Ladevorgänge, bei denen der Nutzer seine Aufgabe ungewollt unterbrechen muss, gehören zusammen mit Pop-ups oder Notifications zu den auffälligsten Microinteractions. Wobei gerade Pushnachrichten im Gegensatz zu Wartezeiten natürlich von Nutzerseite gewollt sind. Wird eine Aufgabe abgeschlossen oder eine Nachricht über E-Mail oder Messenger erhalten, will der Nutzer schließlich ähnlich einem Telefonanruf direkt darüber informiert werden. Das gleiche gilt auch bei möglichen Systemfehlern.

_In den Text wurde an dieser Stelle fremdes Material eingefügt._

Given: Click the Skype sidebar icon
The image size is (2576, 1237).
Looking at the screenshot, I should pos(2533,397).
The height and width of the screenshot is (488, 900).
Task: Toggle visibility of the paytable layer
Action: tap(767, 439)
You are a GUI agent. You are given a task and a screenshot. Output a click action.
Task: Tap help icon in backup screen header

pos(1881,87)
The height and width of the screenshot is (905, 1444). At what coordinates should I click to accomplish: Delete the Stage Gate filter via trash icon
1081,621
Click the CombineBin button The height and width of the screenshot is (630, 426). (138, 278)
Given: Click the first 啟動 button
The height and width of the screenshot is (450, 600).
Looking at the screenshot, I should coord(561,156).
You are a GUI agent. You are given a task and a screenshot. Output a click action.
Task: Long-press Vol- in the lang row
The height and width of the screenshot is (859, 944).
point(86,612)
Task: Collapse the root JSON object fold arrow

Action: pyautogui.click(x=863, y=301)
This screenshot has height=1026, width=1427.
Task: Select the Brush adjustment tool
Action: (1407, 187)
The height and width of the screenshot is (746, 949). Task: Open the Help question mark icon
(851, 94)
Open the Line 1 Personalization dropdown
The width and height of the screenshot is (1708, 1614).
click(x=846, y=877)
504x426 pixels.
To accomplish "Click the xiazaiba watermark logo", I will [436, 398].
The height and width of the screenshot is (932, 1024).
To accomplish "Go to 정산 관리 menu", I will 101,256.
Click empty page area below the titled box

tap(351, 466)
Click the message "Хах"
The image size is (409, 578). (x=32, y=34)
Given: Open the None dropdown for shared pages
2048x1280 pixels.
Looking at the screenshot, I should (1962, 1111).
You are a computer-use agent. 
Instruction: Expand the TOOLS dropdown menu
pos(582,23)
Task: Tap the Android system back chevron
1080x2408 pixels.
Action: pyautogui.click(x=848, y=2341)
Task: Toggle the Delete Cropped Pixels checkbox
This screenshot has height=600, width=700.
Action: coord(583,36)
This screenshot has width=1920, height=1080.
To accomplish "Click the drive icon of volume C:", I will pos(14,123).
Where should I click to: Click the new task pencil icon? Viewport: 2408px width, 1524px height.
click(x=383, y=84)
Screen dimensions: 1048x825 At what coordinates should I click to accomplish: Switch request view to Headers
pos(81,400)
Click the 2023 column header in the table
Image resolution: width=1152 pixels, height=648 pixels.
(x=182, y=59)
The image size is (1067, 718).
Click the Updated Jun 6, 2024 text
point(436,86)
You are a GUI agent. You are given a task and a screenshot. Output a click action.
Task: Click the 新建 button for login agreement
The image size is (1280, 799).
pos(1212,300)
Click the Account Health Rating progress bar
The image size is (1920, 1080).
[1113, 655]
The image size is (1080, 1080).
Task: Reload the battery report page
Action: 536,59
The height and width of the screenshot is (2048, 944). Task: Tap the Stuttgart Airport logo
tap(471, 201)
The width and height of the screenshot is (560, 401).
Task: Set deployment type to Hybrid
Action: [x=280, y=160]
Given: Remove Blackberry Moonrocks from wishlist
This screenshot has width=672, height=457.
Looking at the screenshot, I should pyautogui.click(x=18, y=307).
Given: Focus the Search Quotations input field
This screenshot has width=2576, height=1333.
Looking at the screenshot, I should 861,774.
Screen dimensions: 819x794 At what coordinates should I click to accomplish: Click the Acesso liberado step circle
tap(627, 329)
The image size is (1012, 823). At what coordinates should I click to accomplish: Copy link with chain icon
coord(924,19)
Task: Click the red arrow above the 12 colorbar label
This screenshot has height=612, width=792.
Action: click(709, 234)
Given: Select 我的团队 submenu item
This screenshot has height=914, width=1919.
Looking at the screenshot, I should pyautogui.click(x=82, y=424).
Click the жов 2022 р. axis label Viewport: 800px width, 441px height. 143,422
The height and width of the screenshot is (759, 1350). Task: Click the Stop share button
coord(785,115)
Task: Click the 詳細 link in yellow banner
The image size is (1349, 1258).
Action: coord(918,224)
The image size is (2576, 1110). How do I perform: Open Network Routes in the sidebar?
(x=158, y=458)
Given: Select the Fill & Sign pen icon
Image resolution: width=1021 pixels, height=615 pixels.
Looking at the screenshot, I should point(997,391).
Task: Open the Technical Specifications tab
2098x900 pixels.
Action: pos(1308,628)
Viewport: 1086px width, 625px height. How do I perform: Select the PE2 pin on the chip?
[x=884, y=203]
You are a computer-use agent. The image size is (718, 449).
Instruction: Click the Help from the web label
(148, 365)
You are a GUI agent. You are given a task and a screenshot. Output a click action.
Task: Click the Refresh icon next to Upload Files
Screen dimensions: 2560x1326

Kann eine Nachricht nicht versandt, ein Update nicht durchgeführt oder ein Programm nicht geöffnet werden, muss der Nutzer darüber in Kenntnis gesetzt werden und bestenfalls enthält die ihm von Systemseite getriggerte Information auch Vorgehensweisen zur Fehlerbehebung.
Microinteractions sind aber nicht nur dazu in der Lage, dem Nutzer aktuelle Statusreports oder Feedback auf bereits getriggerte Aktionen zu liefern, sie können und sollen dem Nutzer auch direkt vermitteln, welche Aktion sich hinter ihnen verbirgt. Grafische Interfaces nutzen hierfür zumeist bekannte Symbole und allgemeingültige UI-Patterns, die auf den ersten Blick decodiert werden können. Ein Haus-Icon führt zum Startscreen, ein Zahnrad zu den Einstellungen oder drei aufeinander liegende Striche zum (Burger-)Menü. Das alles sind angelernte Symbole, die sich mit den Erwartungen des Nutzers decken müssen und in ihrer Anordnung auf dem Bildschirm zudem für eine visuelle Hierarchie sorgen.
Auf dem Desktop hat sich dabei ebenfalls durchgesetzt, dass dem Nutzer mit dem sogenannten Hovereffekt Informationen über den zukünftigen Status oder die Interaktionsmöglichkeiten bereitstehen. Wenn der Nutzer mit dem Mauszeiger über einem Button schwebt, ändert dieser seine Gestalt, um die Möglichkeit einer Aktion anzuzeigen. Eine kleine Funktion wie der vielfach kopierte Like Button von Facebook zeigt so beim Darüberhovern weitere Symbole zur Auswahl an, für die sich der Nutzer entscheiden kann. In dieser Form können so, gerade bei noch unbekannten Icons, Tooltips angezeigt werden. Diese können eine kurze Erklärung hinsichtlich der Interaktionsmöglichkeit liefern oder das Element um zusätzliche Optionen erweitern.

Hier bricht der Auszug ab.